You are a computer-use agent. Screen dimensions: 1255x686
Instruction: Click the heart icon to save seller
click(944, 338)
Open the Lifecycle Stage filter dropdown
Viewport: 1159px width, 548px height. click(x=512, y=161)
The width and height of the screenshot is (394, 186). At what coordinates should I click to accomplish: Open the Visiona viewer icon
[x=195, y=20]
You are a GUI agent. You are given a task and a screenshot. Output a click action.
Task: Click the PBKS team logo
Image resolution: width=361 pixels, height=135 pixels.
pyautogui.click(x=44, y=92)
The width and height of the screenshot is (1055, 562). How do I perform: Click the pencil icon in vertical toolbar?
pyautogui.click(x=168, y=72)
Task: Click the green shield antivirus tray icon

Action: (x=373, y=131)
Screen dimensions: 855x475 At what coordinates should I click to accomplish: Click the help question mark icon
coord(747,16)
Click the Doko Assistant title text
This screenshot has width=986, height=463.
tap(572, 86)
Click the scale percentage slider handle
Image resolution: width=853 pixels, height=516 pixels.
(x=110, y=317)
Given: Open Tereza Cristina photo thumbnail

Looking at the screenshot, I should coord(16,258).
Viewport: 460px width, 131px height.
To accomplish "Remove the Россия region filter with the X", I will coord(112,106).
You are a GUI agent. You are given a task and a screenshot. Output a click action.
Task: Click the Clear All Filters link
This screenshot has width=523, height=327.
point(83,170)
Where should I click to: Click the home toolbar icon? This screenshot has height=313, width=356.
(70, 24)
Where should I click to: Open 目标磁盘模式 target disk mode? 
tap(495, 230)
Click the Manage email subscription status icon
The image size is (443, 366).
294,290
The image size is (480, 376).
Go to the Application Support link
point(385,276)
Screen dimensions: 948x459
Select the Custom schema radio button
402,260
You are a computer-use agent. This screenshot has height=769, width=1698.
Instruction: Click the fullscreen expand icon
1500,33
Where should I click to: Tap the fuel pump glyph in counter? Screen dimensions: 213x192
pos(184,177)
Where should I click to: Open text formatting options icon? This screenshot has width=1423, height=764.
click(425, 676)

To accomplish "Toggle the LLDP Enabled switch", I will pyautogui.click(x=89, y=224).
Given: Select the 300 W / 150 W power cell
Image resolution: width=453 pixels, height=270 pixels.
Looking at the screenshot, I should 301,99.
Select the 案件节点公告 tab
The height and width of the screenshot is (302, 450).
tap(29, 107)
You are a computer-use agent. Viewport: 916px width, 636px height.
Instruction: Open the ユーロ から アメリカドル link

Problem to solve: Output an identical copy of every record above.

Task output:
You are a computer-use agent. Screen dimensions: 1255x686
Instruction: Click the heart icon to save seller
click(944, 338)
Open the Lifecycle Stage filter dropdown
Viewport: 1159px width, 548px height. click(x=512, y=161)
The width and height of the screenshot is (394, 186). At what coordinates should I click to accomplish: Open the Visiona viewer icon
[x=195, y=20]
You are a GUI agent. You are given a task and a screenshot. Output a click action.
Task: Click the PBKS team logo
Image resolution: width=361 pixels, height=135 pixels.
pyautogui.click(x=44, y=92)
The width and height of the screenshot is (1055, 562). How do I perform: Click the pencil icon in vertical toolbar?
pyautogui.click(x=168, y=72)
Task: Click the green shield antivirus tray icon

Action: (x=373, y=131)
Screen dimensions: 855x475 At what coordinates should I click to accomplish: Click the help question mark icon
coord(747,16)
Click the Doko Assistant title text
This screenshot has width=986, height=463.
tap(572, 86)
Click the scale percentage slider handle
Image resolution: width=853 pixels, height=516 pixels.
(x=110, y=317)
Given: Open Tereza Cristina photo thumbnail

Looking at the screenshot, I should coord(16,258).
Viewport: 460px width, 131px height.
To accomplish "Remove the Россия region filter with the X", I will coord(112,106).
You are a GUI agent. You are given a task and a screenshot. Output a click action.
Task: Click the Clear All Filters link
This screenshot has width=523, height=327.
point(83,170)
Where should I click to: Click the home toolbar icon? This screenshot has height=313, width=356.
(70, 24)
Where should I click to: Open 目标磁盘模式 target disk mode? 
tap(495, 230)
Click the Manage email subscription status icon
The image size is (443, 366).
294,290
The image size is (480, 376).
Go to the Application Support link
point(385,276)
Screen dimensions: 948x459
Select the Custom schema radio button
402,260
You are a computer-use agent. This screenshot has height=769, width=1698.
Instruction: Click the fullscreen expand icon
1500,33
Where should I click to: Tap the fuel pump glyph in counter? Screen dimensions: 213x192
pos(184,177)
Where should I click to: Open text formatting options icon? This screenshot has width=1423, height=764.
click(425, 676)

To accomplish "Toggle the LLDP Enabled switch", I will pyautogui.click(x=89, y=224).
Given: Select the 300 W / 150 W power cell
Image resolution: width=453 pixels, height=270 pixels.
Looking at the screenshot, I should 301,99.
Select the 案件节点公告 tab
The height and width of the screenshot is (302, 450).
tap(29, 107)
You are a computer-use agent. Viewport: 916px width, 636px height.
Instruction: Open the ユーロ から アメリカドル link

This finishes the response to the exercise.